*** Opening The data ***

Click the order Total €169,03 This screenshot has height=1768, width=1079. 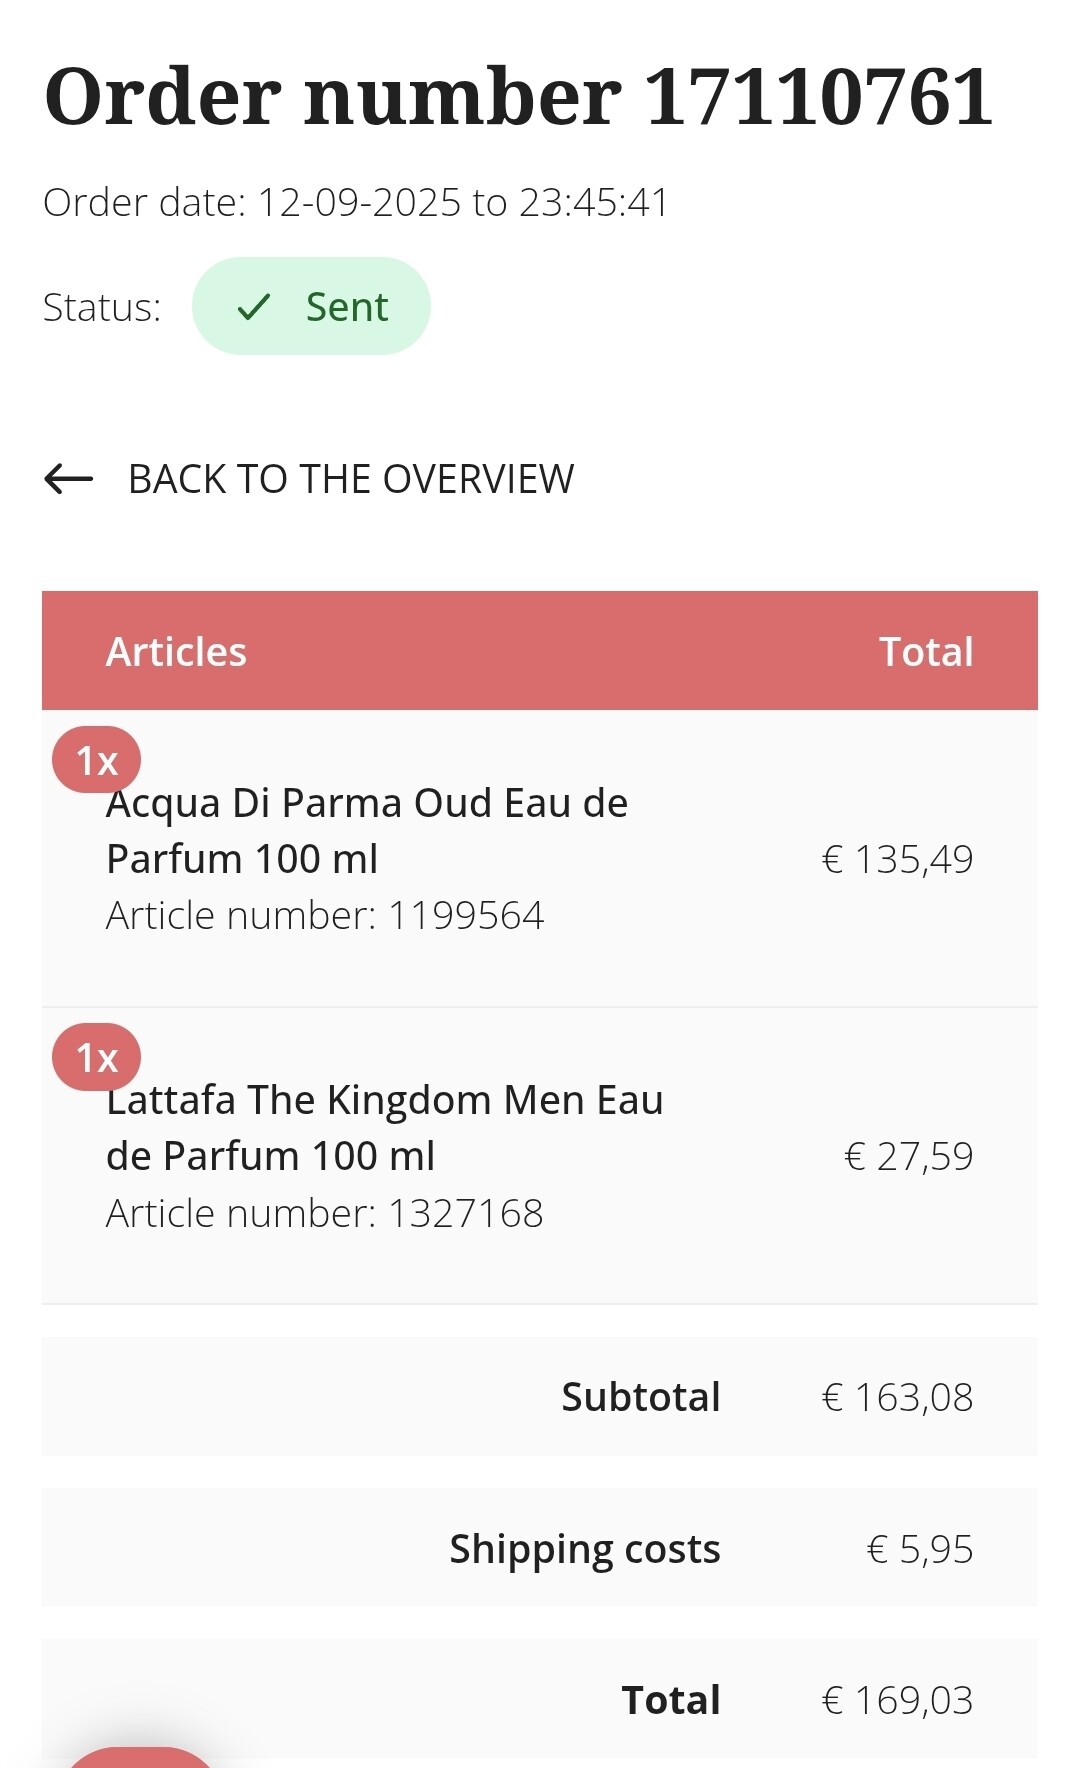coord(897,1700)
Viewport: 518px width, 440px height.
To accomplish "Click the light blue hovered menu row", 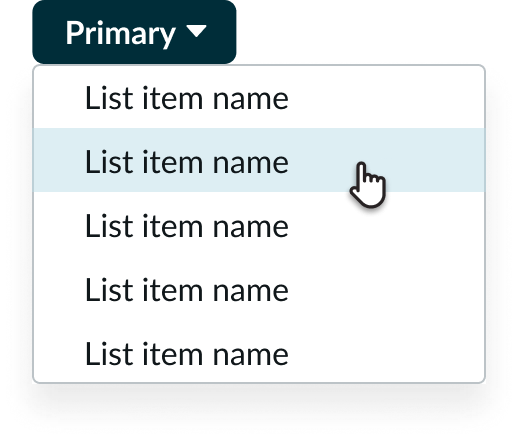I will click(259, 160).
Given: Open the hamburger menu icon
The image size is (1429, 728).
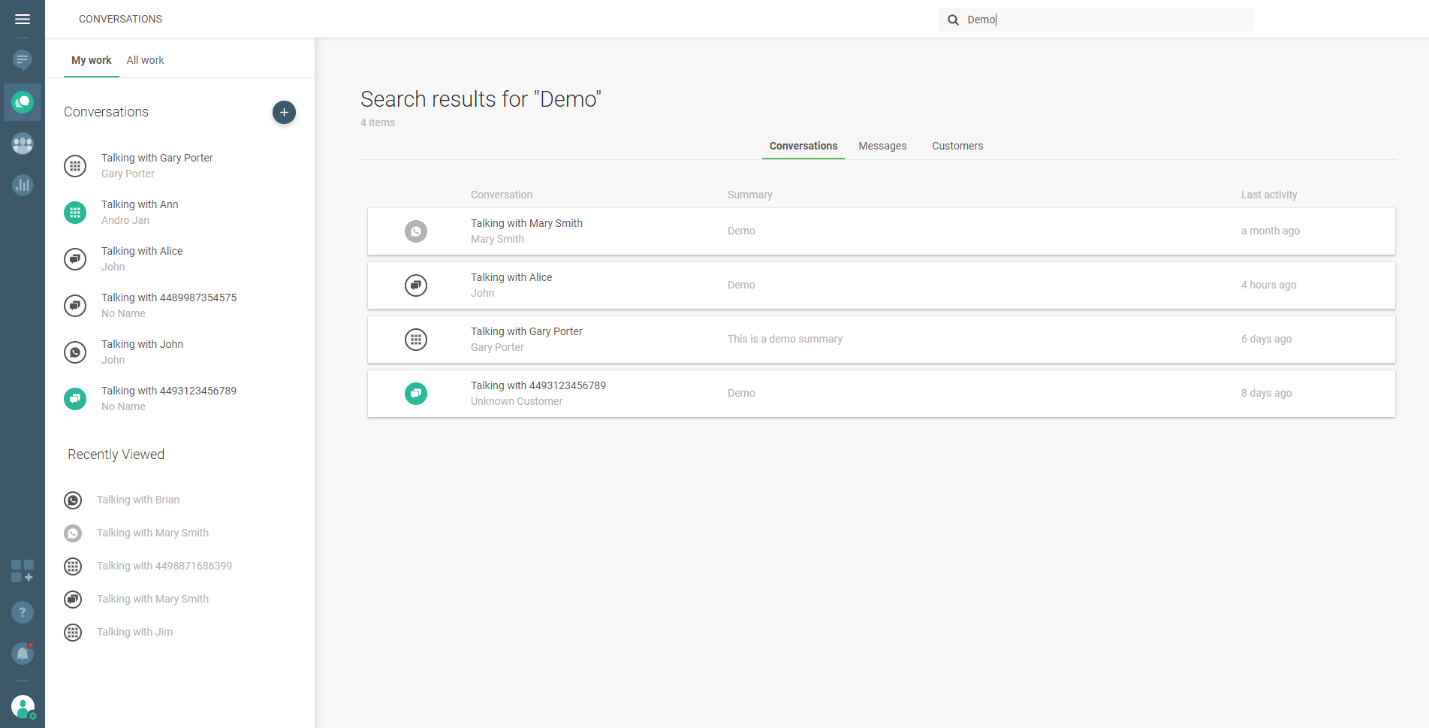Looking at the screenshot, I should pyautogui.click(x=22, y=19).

*** Closing The data ***

◆ **Your objective**: In the answer, give only the lines from the one containing "Given: Open the hamburger menu icon" through the end of the records above, each reproduced exactly. Include no pictures.

◆ **Expected answer**:
Given: Open the hamburger menu icon
The image size is (1429, 728).
Looking at the screenshot, I should pyautogui.click(x=22, y=19).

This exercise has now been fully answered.